WHEN PETTY CRIMINAL William ‘Bill’ O’Neal was picked up by police in Chicago while trying to hijack a car in 1966, his life took a drastic twist.
Kaluuya is fantastic at inhabiting Hampton’s physical strength and charisma, while Stanfield’s nervy depiction of the sly O’Neal is perfectly pitched. Kaluuya recently won Best Supporting Actor at the recent Golden Globes and Critics’ Choice Awards in the US for his role. Dominique Fishback plays Deborah Johnson, Hampton’s partner and mother of his son.

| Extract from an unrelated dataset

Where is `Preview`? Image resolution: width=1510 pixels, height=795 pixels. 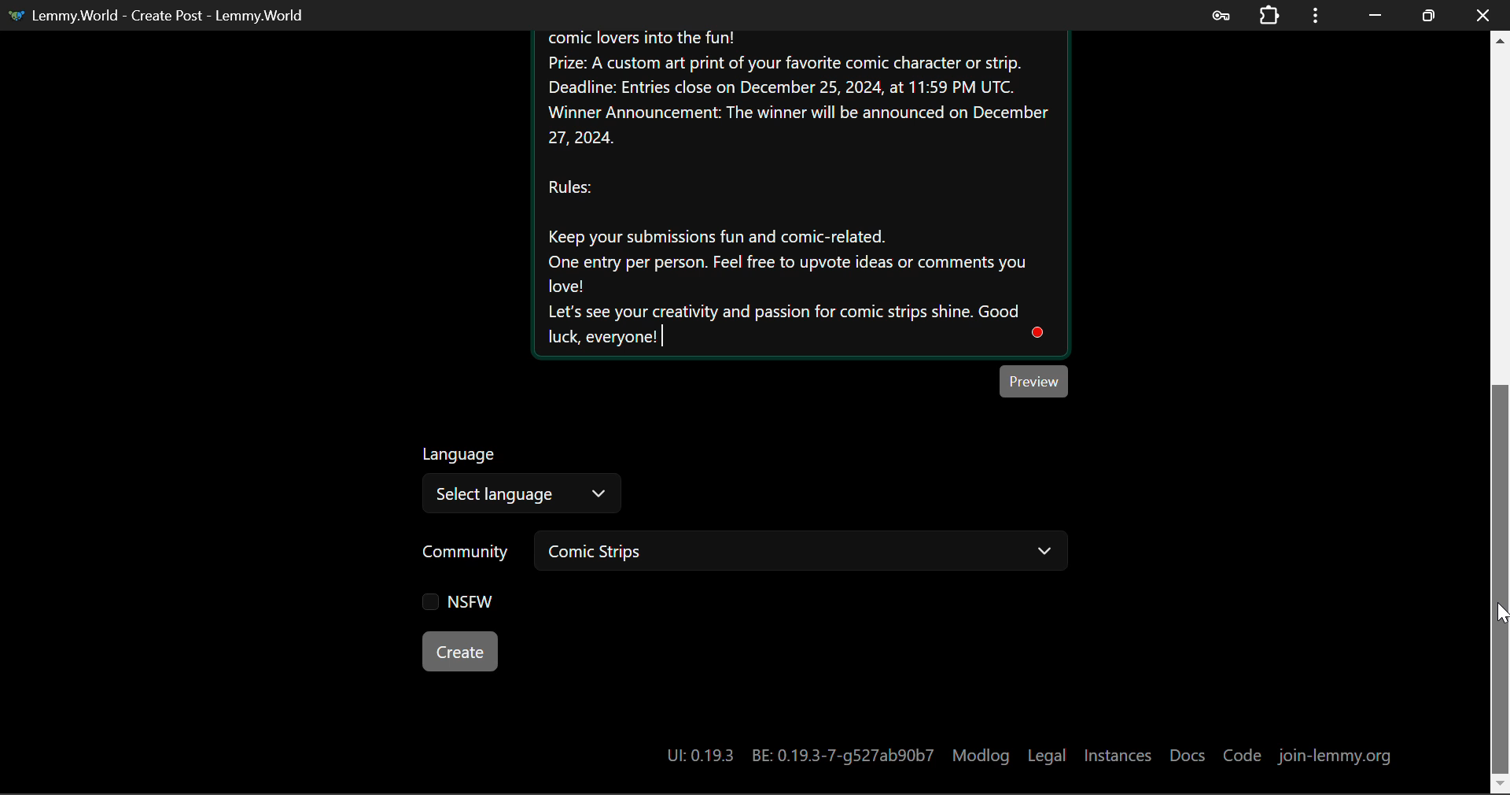
Preview is located at coordinates (1034, 381). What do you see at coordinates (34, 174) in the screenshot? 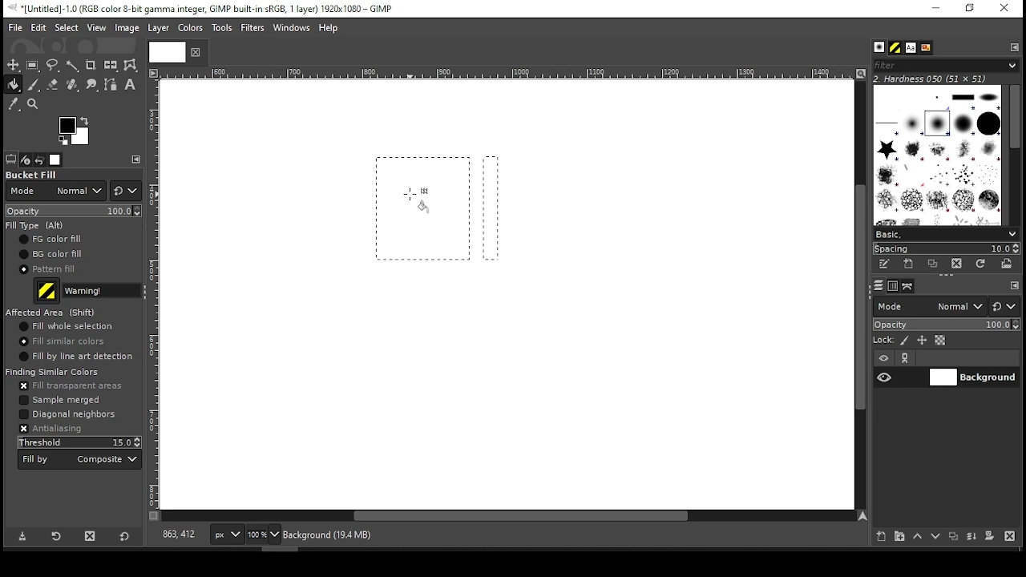
I see `bucket fill` at bounding box center [34, 174].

The film comes from the Warner Bros stable. King says that many studios were approached about making it, but “didn’t feel like it would be commercial enough”. That attitude wasn’t a surprise to King. He says the realisation that it was going to be tricky to get a studio on board “was another time in my life as a Black man in this world where I was like wait – remember? Like, of course…”

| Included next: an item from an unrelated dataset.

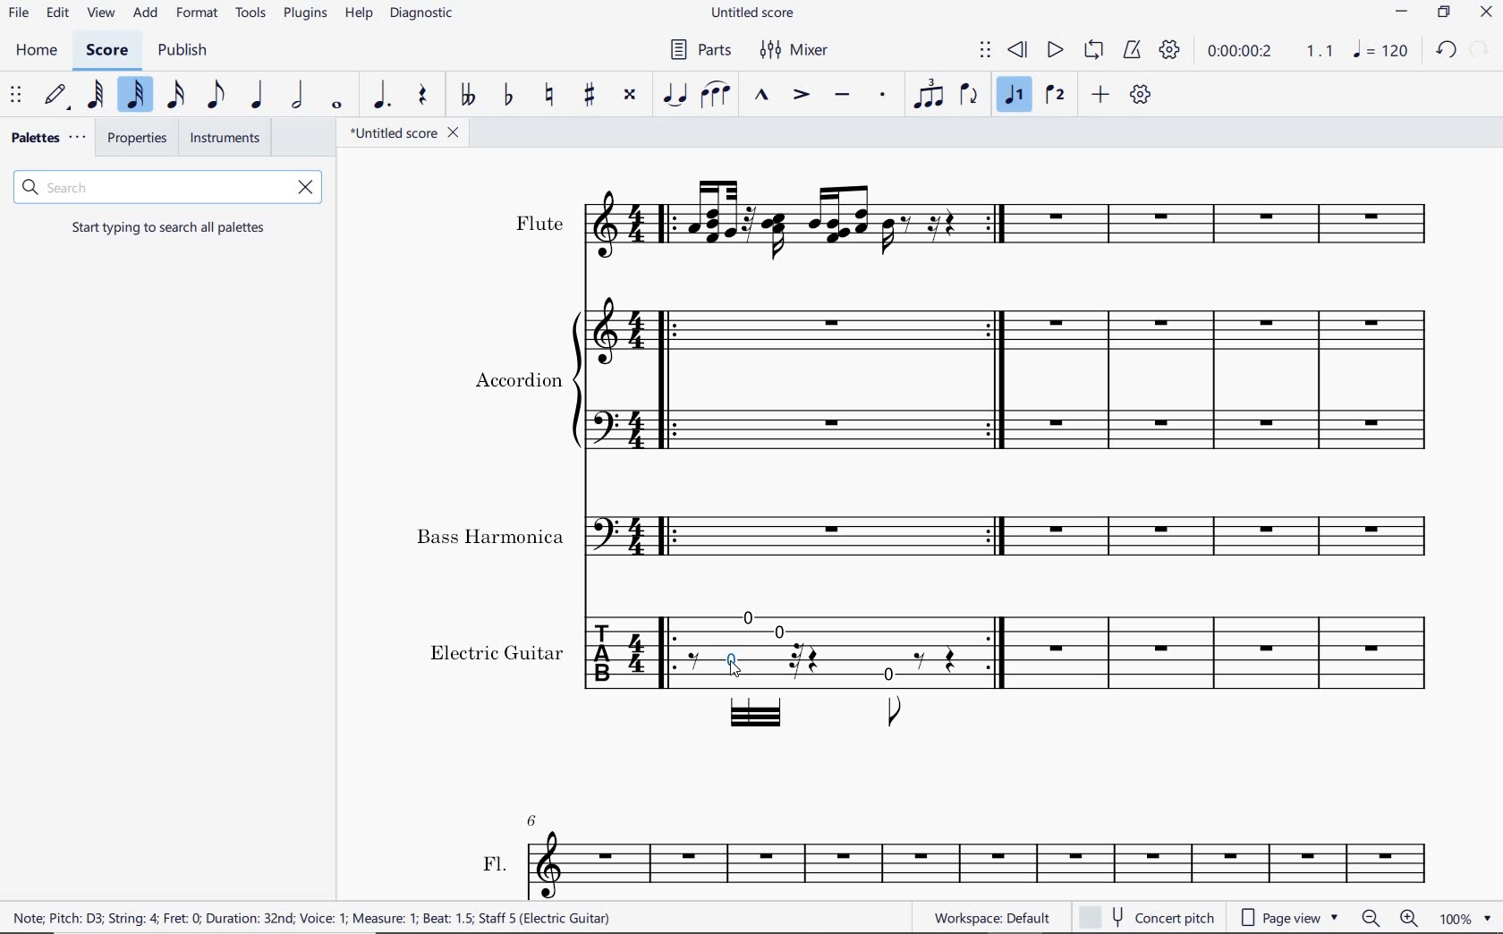 The width and height of the screenshot is (1503, 934). Describe the element at coordinates (337, 104) in the screenshot. I see `whole note` at that location.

Similarly, it’s not a hagiography of Hampton, but fully shows his youthful intensity and ability to think beyond the binaries of the time and make an impact on marginalised communities. The viewer is left in no doubt about his aims and what he accomplished, even in the face of an FBI that wanted to bring him down.
King says that while making the movie, and particularly working with Stanfield, “it was like, you have to think about instances in your life when you prioritised yourself; whether you do that all the time. You know what I mean?”